--- TASK TO CARRY OUT ---
Please reproduce exactly, and only, the line containing "Open the 注册账号 link" and every line after it to the end of the records below, leaving out all pictures.

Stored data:
----------
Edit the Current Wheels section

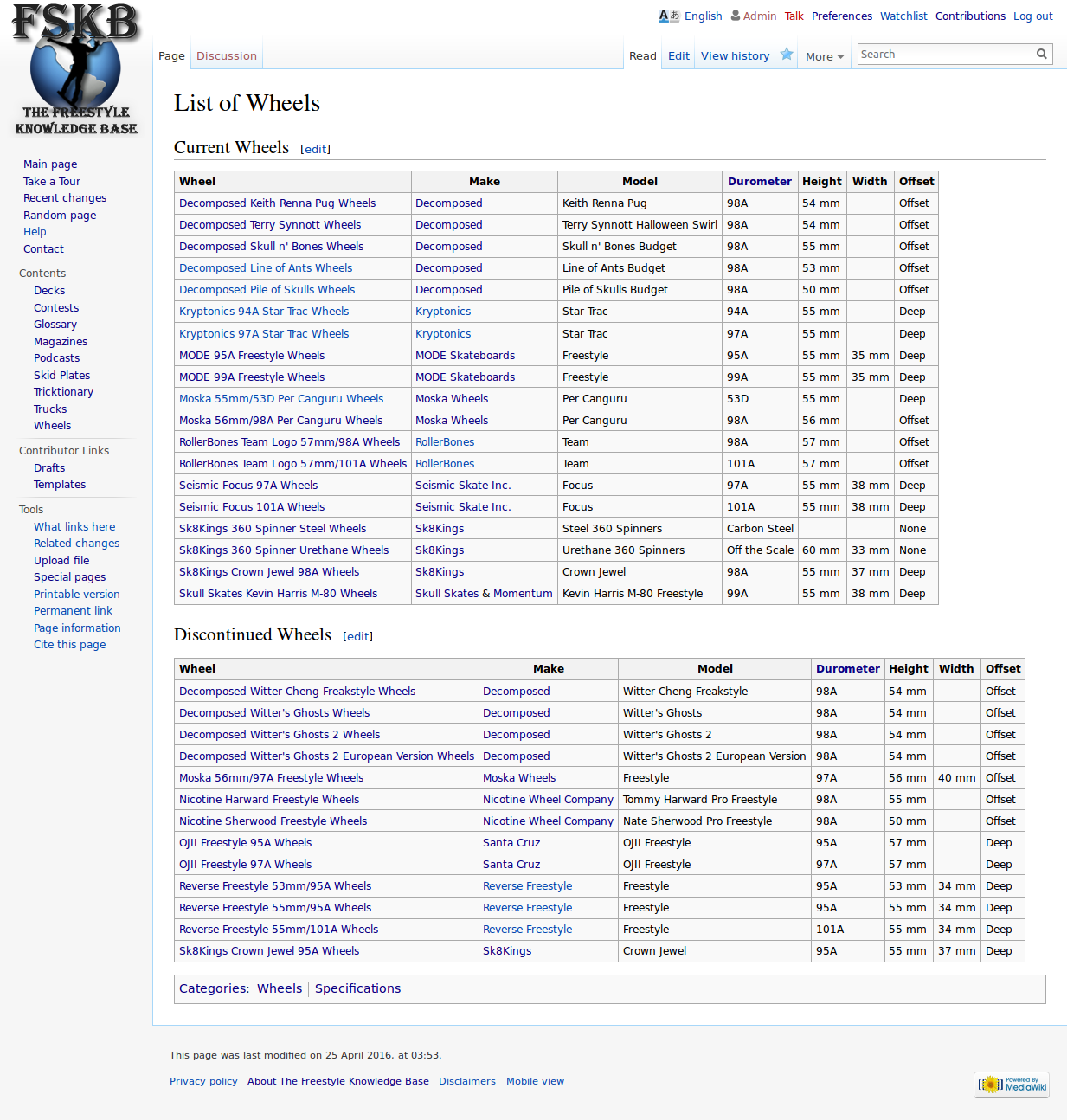315,150
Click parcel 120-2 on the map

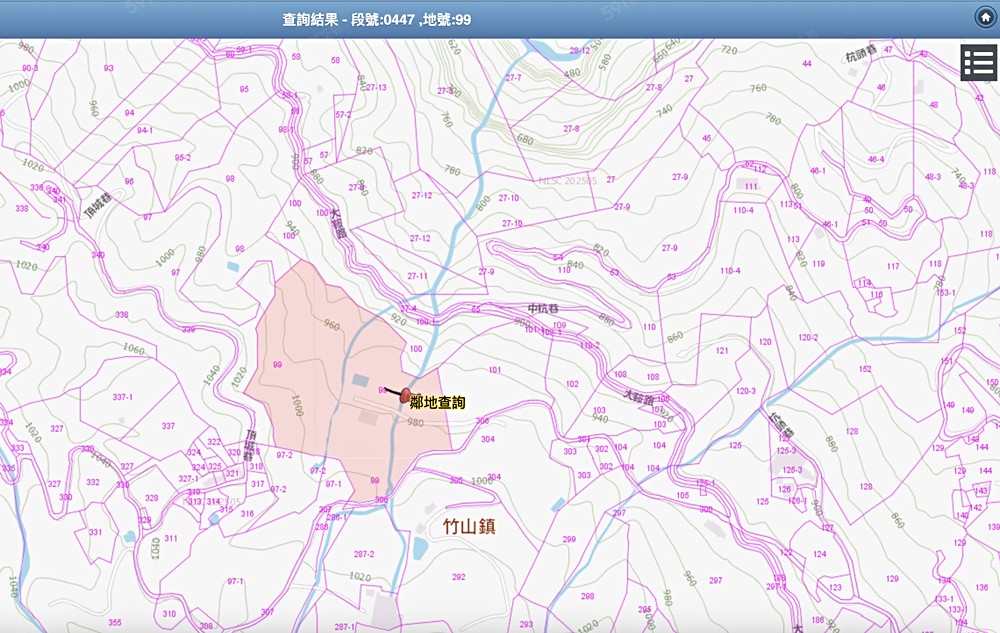(807, 337)
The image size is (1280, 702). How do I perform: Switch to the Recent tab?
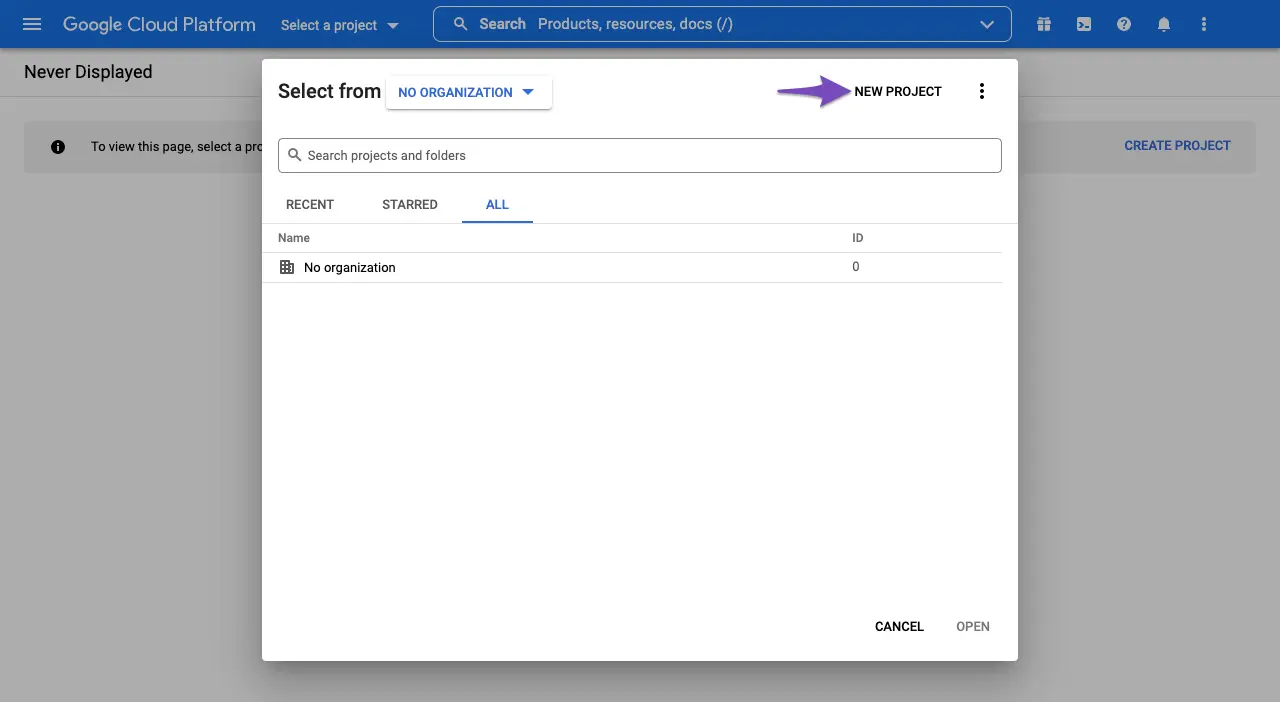click(310, 204)
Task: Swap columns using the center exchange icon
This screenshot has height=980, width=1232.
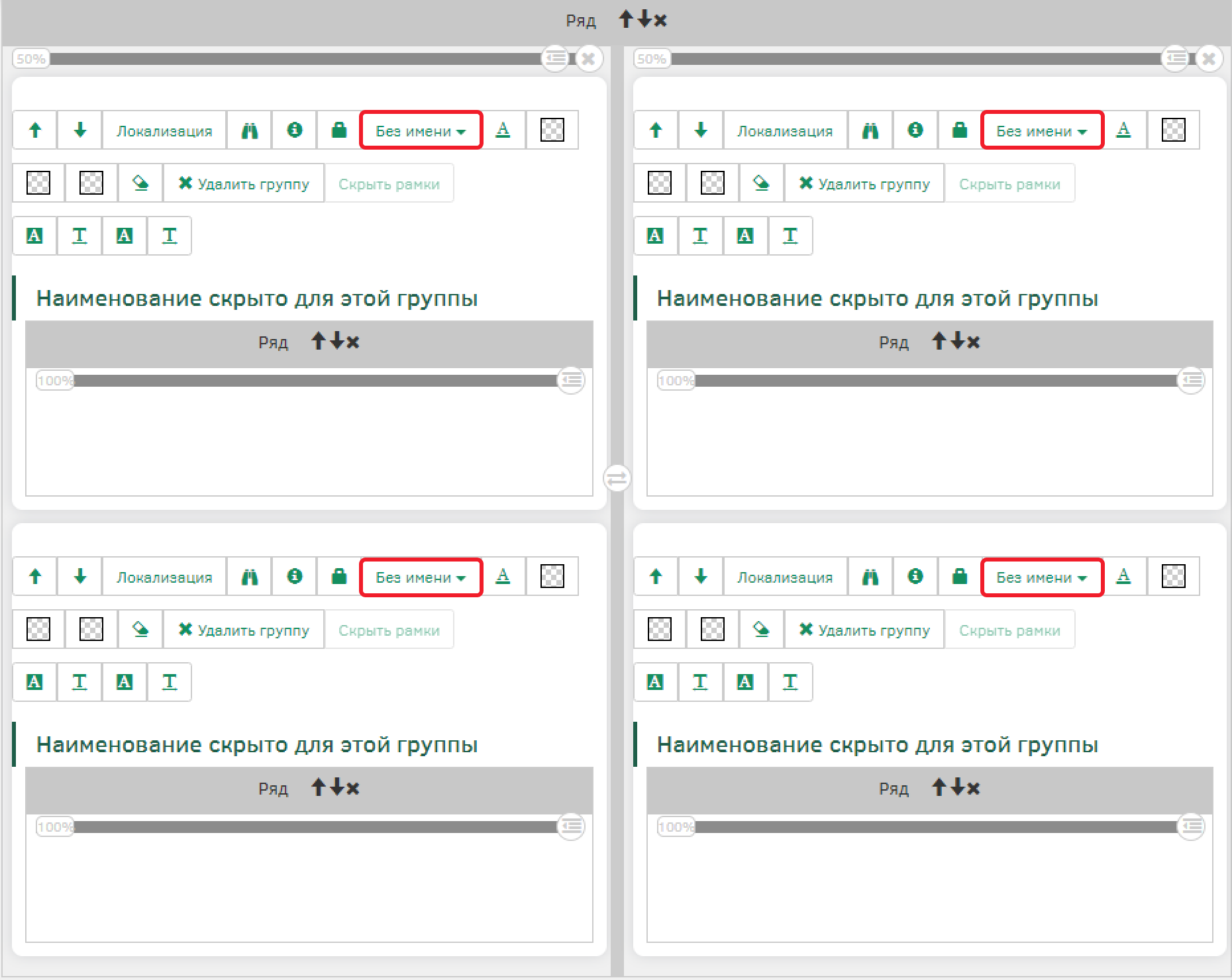Action: click(x=617, y=477)
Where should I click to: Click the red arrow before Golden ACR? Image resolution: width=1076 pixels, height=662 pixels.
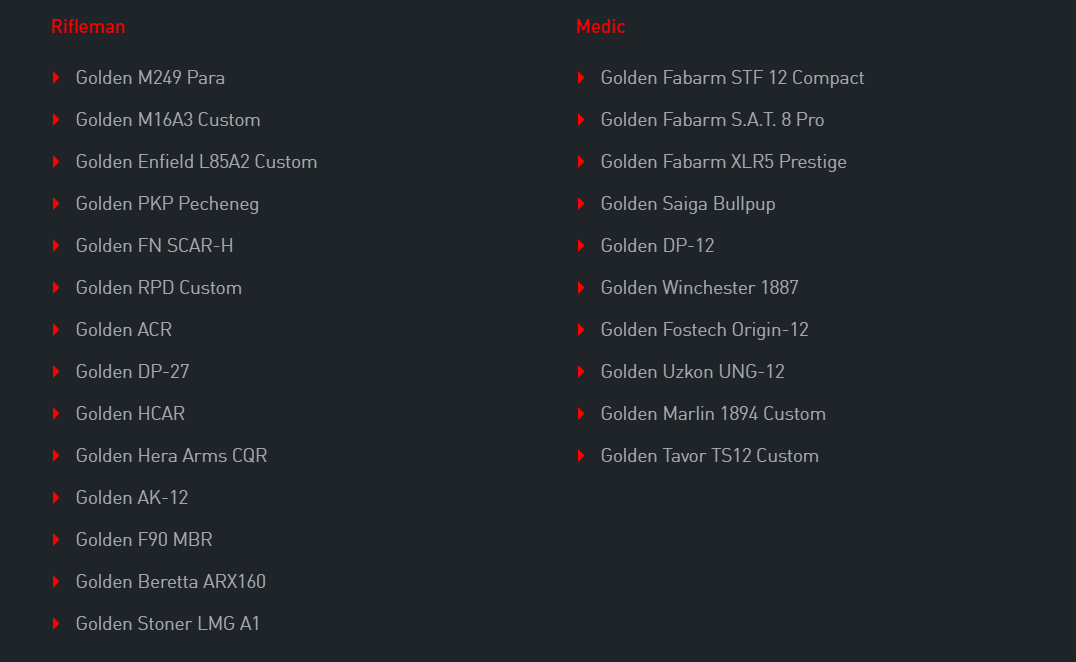[x=56, y=330]

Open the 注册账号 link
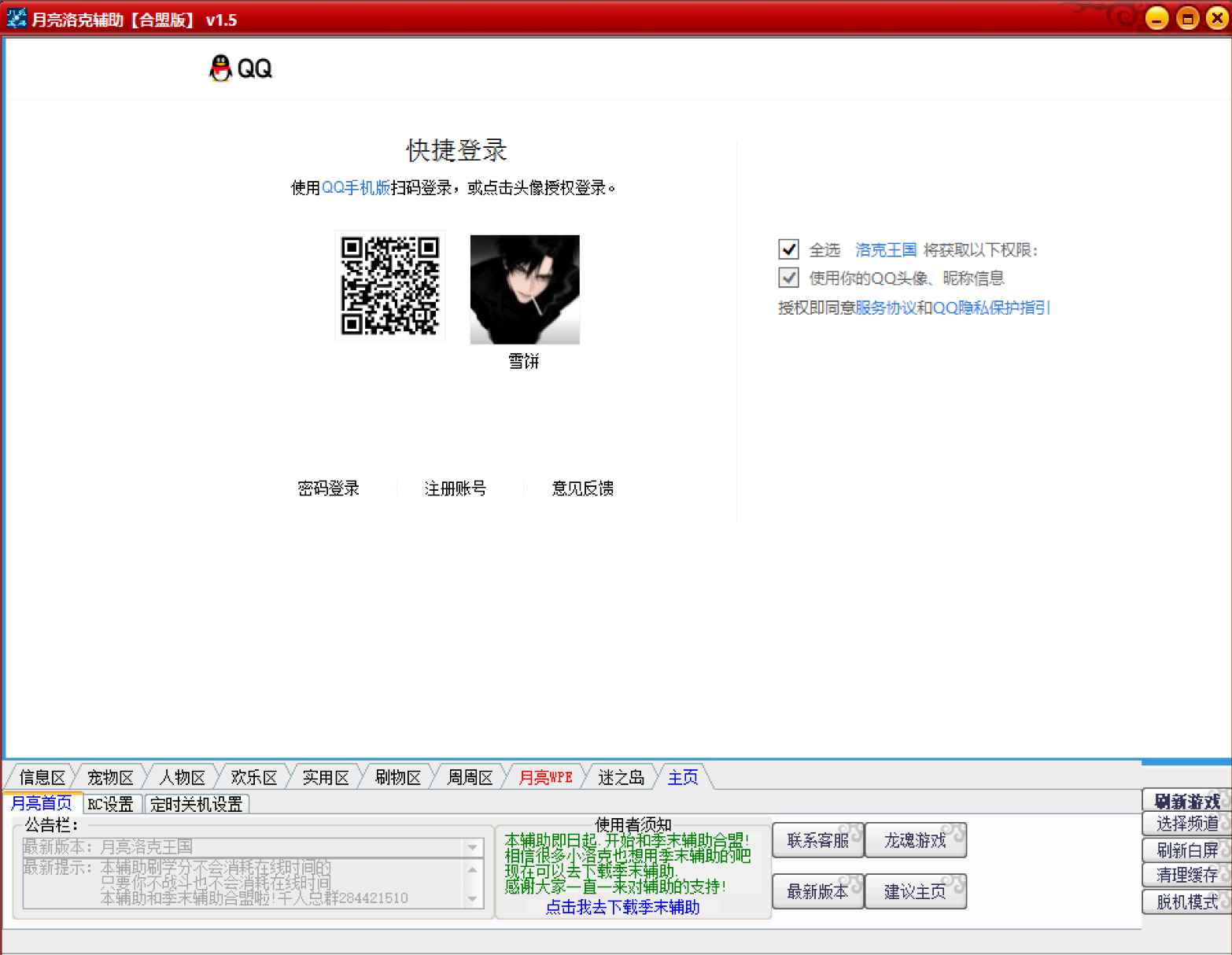[456, 488]
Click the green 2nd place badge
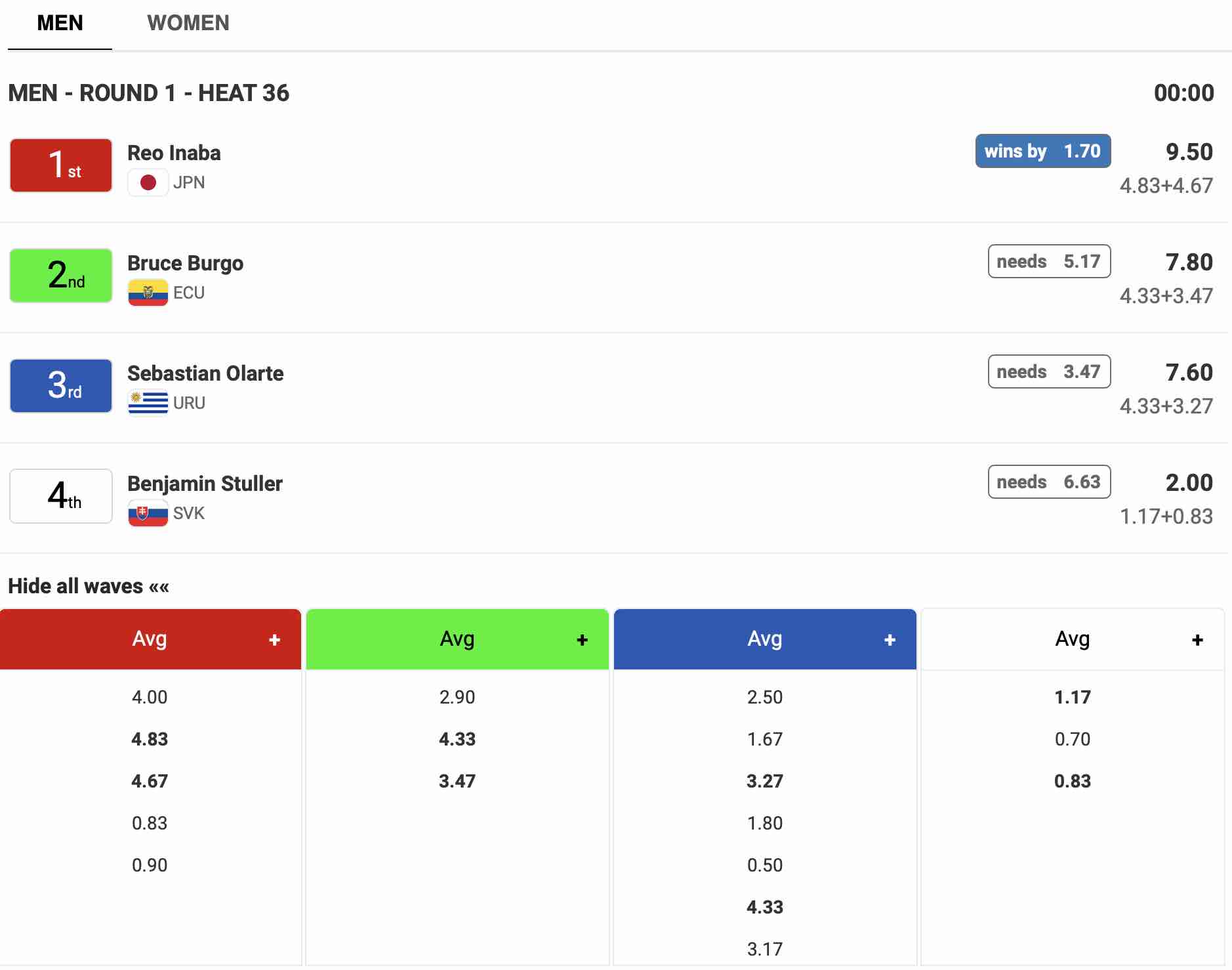This screenshot has height=970, width=1232. tap(61, 276)
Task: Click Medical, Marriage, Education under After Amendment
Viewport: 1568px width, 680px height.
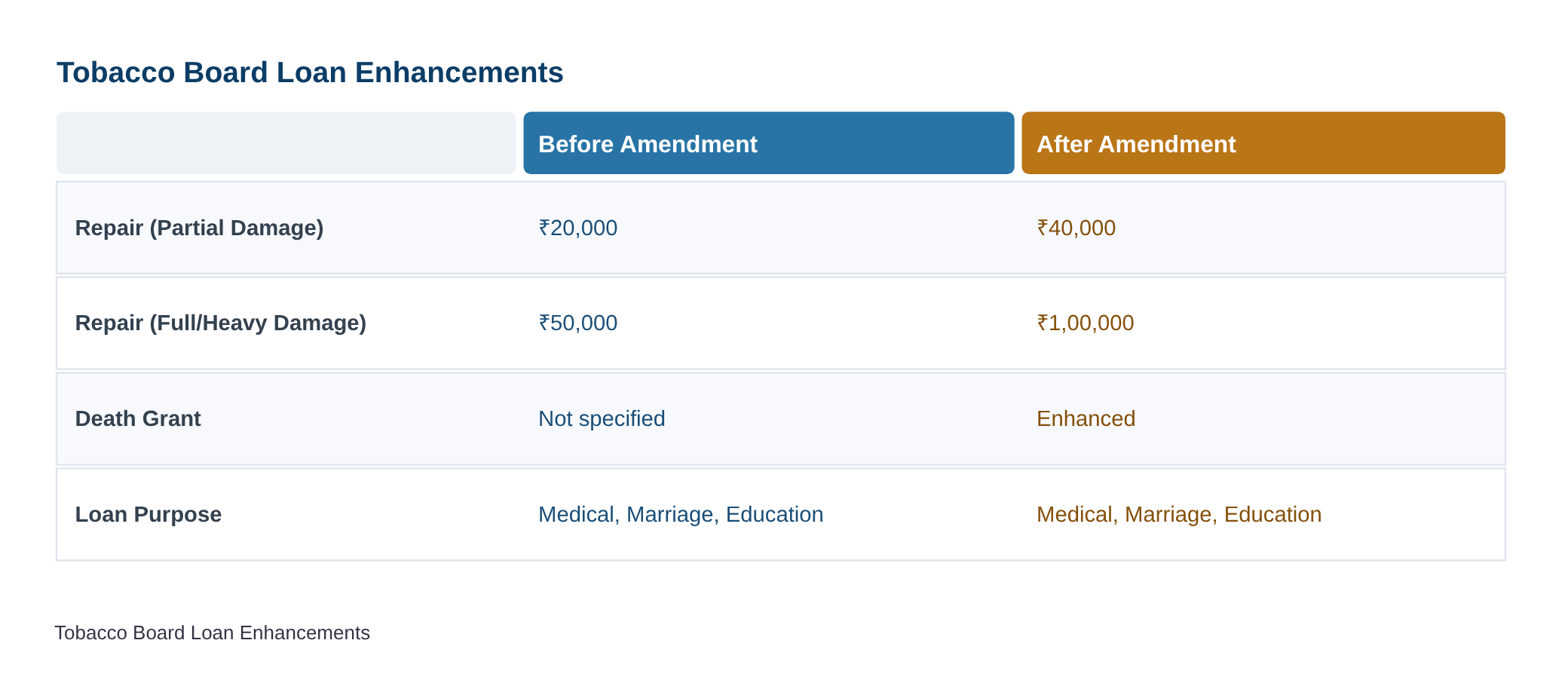Action: (1179, 514)
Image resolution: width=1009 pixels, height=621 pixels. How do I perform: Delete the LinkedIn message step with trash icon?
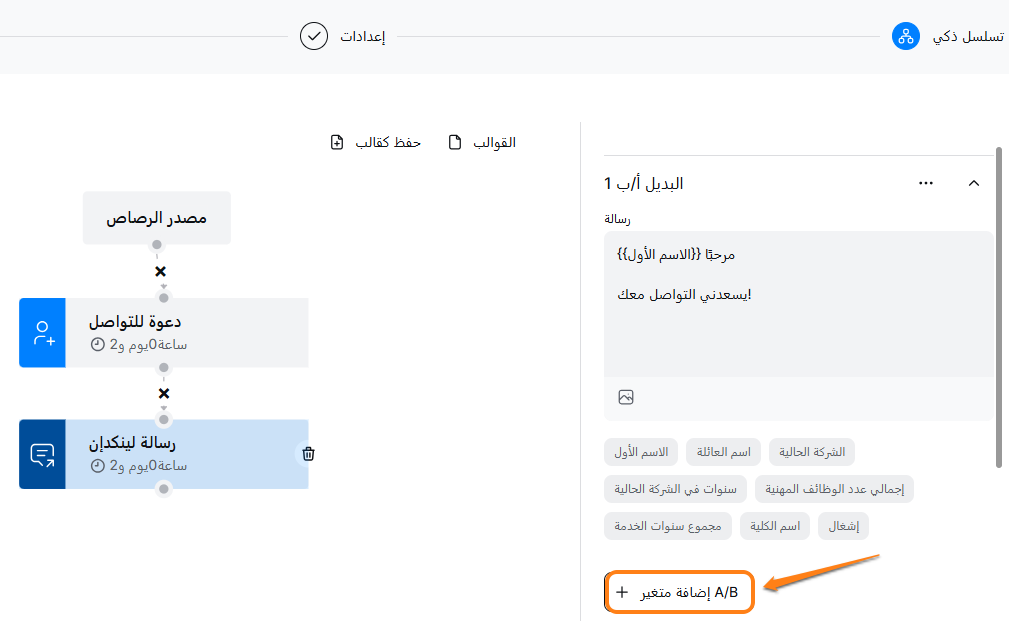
----------
--- THE ANSWER ---
Open the 注册账号 link
[456, 488]
Click the green 2nd place badge
This screenshot has height=970, width=1232. tap(61, 276)
Task: Click Medical, Marriage, Education under After Amendment
Viewport: 1568px width, 680px height.
Action: (1179, 514)
Image resolution: width=1009 pixels, height=621 pixels. How do I perform: Delete the LinkedIn message step with trash icon?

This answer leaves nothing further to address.